Saved entries:
....
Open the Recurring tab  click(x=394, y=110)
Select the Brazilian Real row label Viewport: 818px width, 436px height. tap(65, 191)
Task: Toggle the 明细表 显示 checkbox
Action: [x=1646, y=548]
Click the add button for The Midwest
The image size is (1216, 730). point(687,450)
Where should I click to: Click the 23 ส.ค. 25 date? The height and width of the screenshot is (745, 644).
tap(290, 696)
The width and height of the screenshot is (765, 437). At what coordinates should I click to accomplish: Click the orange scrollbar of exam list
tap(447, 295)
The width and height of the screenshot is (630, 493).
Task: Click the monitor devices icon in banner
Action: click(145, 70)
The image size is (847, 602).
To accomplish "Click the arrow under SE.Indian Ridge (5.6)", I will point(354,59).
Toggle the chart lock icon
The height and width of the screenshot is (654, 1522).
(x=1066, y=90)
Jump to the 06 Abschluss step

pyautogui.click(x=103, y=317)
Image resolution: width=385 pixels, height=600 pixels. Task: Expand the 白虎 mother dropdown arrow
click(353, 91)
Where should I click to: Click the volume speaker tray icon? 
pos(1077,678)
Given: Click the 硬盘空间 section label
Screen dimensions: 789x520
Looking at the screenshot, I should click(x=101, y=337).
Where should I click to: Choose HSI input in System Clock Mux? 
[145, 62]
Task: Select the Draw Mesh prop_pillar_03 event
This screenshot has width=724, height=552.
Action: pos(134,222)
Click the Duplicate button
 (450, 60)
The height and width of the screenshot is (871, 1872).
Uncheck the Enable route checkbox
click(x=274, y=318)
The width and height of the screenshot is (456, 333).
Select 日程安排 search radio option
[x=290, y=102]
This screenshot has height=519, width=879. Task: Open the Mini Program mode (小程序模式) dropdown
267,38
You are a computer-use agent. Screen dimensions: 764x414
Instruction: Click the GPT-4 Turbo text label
....
> Prompt
Set down all of the records shown above once more, exactly.

> Solution for this problem
Open the Recurring tab  click(x=394, y=110)
Select the Brazilian Real row label Viewport: 818px width, 436px height. tap(65, 191)
Task: Toggle the 明细表 显示 checkbox
Action: [x=1646, y=548]
Click the add button for The Midwest
The image size is (1216, 730). point(687,450)
Where should I click to: Click the 23 ส.ค. 25 date? The height and width of the screenshot is (745, 644).
tap(290, 696)
The width and height of the screenshot is (765, 437). At what coordinates should I click to accomplish: Click the orange scrollbar of exam list
tap(447, 295)
The width and height of the screenshot is (630, 493).
Task: Click the monitor devices icon in banner
Action: click(145, 70)
The image size is (847, 602).
To accomplish "Click the arrow under SE.Indian Ridge (5.6)", I will point(354,59).
Toggle the chart lock icon
The height and width of the screenshot is (654, 1522).
(x=1066, y=90)
Jump to the 06 Abschluss step

pyautogui.click(x=103, y=317)
Image resolution: width=385 pixels, height=600 pixels. Task: Expand the 白虎 mother dropdown arrow
click(353, 91)
Where should I click to: Click the volume speaker tray icon? 
pos(1077,678)
Given: Click the 硬盘空间 section label
Screen dimensions: 789x520
Looking at the screenshot, I should click(x=101, y=337).
Where should I click to: Choose HSI input in System Clock Mux? 
[145, 62]
Task: Select the Draw Mesh prop_pillar_03 event
This screenshot has width=724, height=552.
Action: pos(134,222)
Click the Duplicate button
 (450, 60)
The height and width of the screenshot is (871, 1872).
Uncheck the Enable route checkbox
click(x=274, y=318)
The width and height of the screenshot is (456, 333).
Select 日程安排 search radio option
[x=290, y=102]
This screenshot has height=519, width=879. Task: Open the Mini Program mode (小程序模式) dropdown
267,38
You are a computer-use agent. Screen dimensions: 764x414
Instruction: Click the GPT-4 Turbo text label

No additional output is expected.